In her new book "When Everything Changed," Gail Collins weaves research with oral history to describe an American society in the midst of change in the 1960s.
Read an excerpt of the book below and head to the "GMA" Library for more good reads.
"Some of you do wear a cautious face"
In January of 1960, Mademoiselle welcomed in a new decade for America's young women by urging them to be … less boring. "Some of you do wear a cautious face," the editors admitted. "But are you really --- cautious, unimaginative, determined to play it safe at any price?" Mademoiselle certainly hoped not. But its readers had good reason to set their sights low.

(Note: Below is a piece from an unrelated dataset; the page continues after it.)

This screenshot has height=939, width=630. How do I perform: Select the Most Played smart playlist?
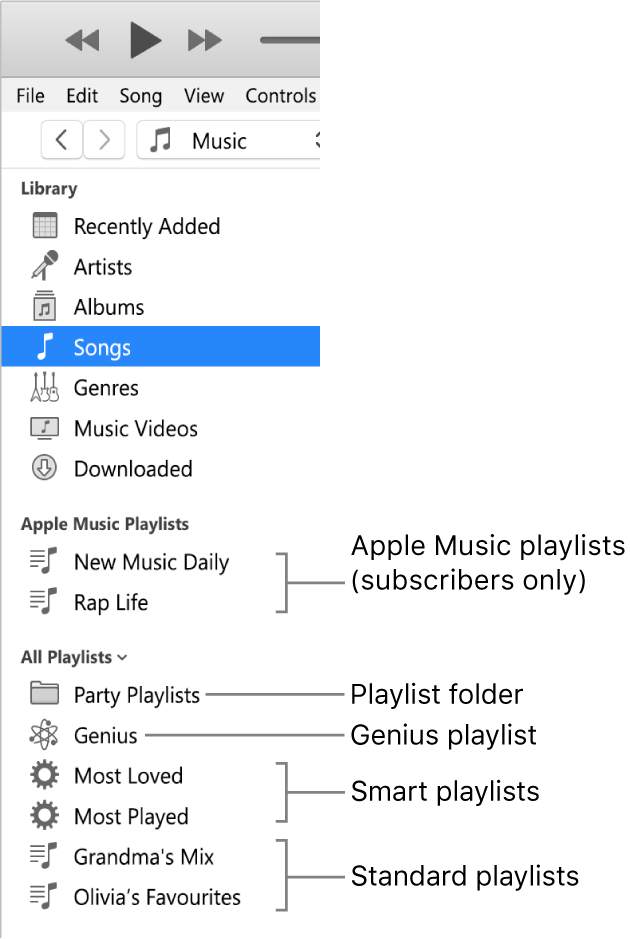(x=130, y=816)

The world around them had been drumming one message into their heads since they were babies: Women are meant to marry and let their husbands take care of all the matters relating to the outside world.
They were not supposed to have adventures or compete with men for serious rewards. ("I think that when women are encouraged to be competitive too many of them become disagreeable," said Dr. Benjamin Spock, whose baby book had served as the Bible for the postwar generations of mothers.) Newsweek, decrying a newly noticed phenomenon of dissatisfied housewives in 1960, identified the core of the issue: menstruation. "From the beginning of time, the female cycle has defined and confined woman's role," the newsmagazine wrote. "As Freud was credited with saying: 'Anatomy is destiny.' Though no group of women has ever pushed aside these natural restrictions as far as the American wife, it seems that she still cannot accept them in good grace."
Most girls grew up without ever seeing a woman doctor, lawyer, police officer or bus driver. Jo Freeman, who went to Berkeley in the early 60s, realized only later that while she had spent four years "in one of the largest institutions of higher education in the world – and one with a progressive reputation," she had never once had a female professor. "I never even saw one. Worse yet, I didn't notice." If a young woman expressed interest in a career outside the traditional teacher-nurse-secretary, her mentors carefully shepherded her back to the proper path. As a teenager in Pittsburgh, Angela Nolfi told her guidance counselor that she wanted to be an interior decorator, but even that very feminine pursuit apparently struck her advisor as too high-risk or out of the ordinary. "He said: 'Why don't you be a home economics teacher," she recalled. And once Mademoiselle had finished urging its readers to shoot for the sky, it celebrated the end of the school year with an article on careers that seemed to presume most new college graduates would be assuming secretarial duties, and ended with tips on "pre-job hand-beautifying" for a new generation of typists.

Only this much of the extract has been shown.